Kommen weitere Zeichen der Vermännlichung hinzu wie eine tiefe Stimme, Akne, männlicher Körperbau und ein Haarausfall nach männlichem Verteilungsmuster, so spricht man von Virilisierung.

Betroffen ist beim Hirsutismus nur der Bereich des durch Sexualhormone gesteuerten Haarwachstums: der Bart, die Brüste, der Brustkorb, die Achseln, die Mittellinie des Bauches sowie die Oberschenkel. Unterschenkel, Arme und weiches Flaumhaar im Gesicht hingegen sind von den Sexualhormonen unabhängig.
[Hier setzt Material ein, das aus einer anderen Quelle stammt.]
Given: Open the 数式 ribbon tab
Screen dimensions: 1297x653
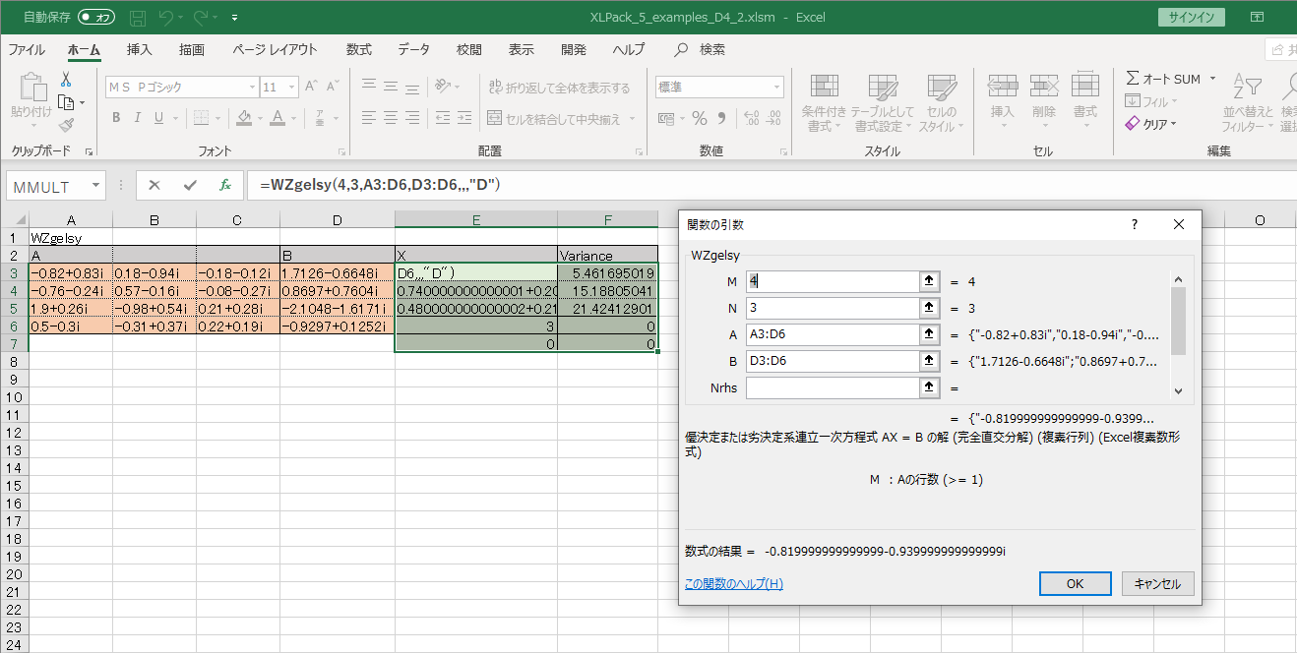Looking at the screenshot, I should (x=358, y=49).
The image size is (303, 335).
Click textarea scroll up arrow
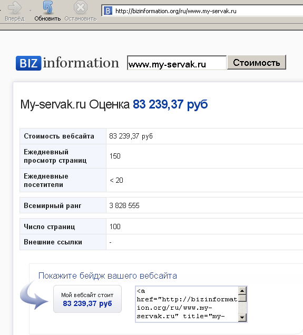tap(242, 291)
Entstehung des Hirsutismus

Sowohl der Hirsutismus als auch die Virilisierung (Vermännlichkung) bilden sich unter Androgenüberschuss (Sexualhormon) bei der Frau aus. Die weibliche Androgenproduktion kann aus folgenden Gründen verstärkt sein:

  • ovarielle Ursachen: Die Ovarien (Eierstöcke) produzieren zu viele Androgene auf Grund eines Tumors, einer Hyperthekose (Veränderung des Aufbaus) oder durch das Syndrom der polyzystischen Ovarien:
    Mehr hierzu finden Sie auch unter unserem Thema: Polyzystisches Ovarialsyndrom.
  • adrenale Ursachen: Sowohl ein Tumor der Nebennieren als auch ein adrenogenitales Syndrom können zu Hormonüberschuss führen
  • Hirsutismus kann auch durch Adipositas, bestimmte Medikamente, nach den Wechseljahren oder familiär bedingt sein

Diagnostik

Ziel beim Hirsutismus ist es, mit Hilfe von Labordiagnostik den Überschuss des Sexualhormons nachzuweisen und herauszufinden, woher er kommt.

Therapie

Sind die Ursachen des Hirsutismus nicht behebbar, so versucht man die Sexualhormonproduktion mit Hilfe von Medikamenten zu unterdrücken.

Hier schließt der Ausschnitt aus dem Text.